Which of the lines in the data mention the string "computer"? List them all.
-- Entries supplied follows --
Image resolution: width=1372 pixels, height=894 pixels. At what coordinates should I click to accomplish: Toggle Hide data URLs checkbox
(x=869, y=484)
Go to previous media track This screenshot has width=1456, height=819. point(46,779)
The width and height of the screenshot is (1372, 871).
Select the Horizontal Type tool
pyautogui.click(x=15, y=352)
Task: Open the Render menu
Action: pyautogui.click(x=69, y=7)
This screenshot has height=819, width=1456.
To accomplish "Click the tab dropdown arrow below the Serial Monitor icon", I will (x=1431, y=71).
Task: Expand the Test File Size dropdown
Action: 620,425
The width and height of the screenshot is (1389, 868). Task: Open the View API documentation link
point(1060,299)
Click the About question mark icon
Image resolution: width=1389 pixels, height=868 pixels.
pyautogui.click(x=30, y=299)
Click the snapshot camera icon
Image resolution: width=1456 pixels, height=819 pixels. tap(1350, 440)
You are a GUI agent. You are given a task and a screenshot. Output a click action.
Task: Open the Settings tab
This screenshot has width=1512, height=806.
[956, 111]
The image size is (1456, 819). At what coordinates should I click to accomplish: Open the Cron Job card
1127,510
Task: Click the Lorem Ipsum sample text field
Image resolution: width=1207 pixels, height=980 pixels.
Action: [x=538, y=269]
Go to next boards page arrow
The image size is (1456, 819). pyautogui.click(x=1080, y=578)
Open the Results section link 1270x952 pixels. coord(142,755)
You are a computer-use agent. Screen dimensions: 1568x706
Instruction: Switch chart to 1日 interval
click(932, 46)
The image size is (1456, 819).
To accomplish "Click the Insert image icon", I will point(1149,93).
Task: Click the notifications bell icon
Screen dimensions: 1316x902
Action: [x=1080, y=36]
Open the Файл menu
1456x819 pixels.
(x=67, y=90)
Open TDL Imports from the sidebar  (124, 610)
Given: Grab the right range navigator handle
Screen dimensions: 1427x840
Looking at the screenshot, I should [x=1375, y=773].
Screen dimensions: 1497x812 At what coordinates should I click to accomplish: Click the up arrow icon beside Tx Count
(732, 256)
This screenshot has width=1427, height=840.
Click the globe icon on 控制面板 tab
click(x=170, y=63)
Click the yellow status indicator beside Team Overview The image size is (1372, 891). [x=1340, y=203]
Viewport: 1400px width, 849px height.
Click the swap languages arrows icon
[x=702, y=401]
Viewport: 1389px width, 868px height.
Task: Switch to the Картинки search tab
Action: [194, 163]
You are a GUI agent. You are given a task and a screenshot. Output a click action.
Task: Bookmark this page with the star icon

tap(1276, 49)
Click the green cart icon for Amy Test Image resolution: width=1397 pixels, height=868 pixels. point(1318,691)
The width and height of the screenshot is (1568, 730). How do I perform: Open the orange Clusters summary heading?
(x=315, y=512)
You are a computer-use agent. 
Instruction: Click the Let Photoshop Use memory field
-- Entries supplied concluded --
Written solution ->
You are a computer-use agent. Screen dimensions: 1568x706
You are a computer-use agent. 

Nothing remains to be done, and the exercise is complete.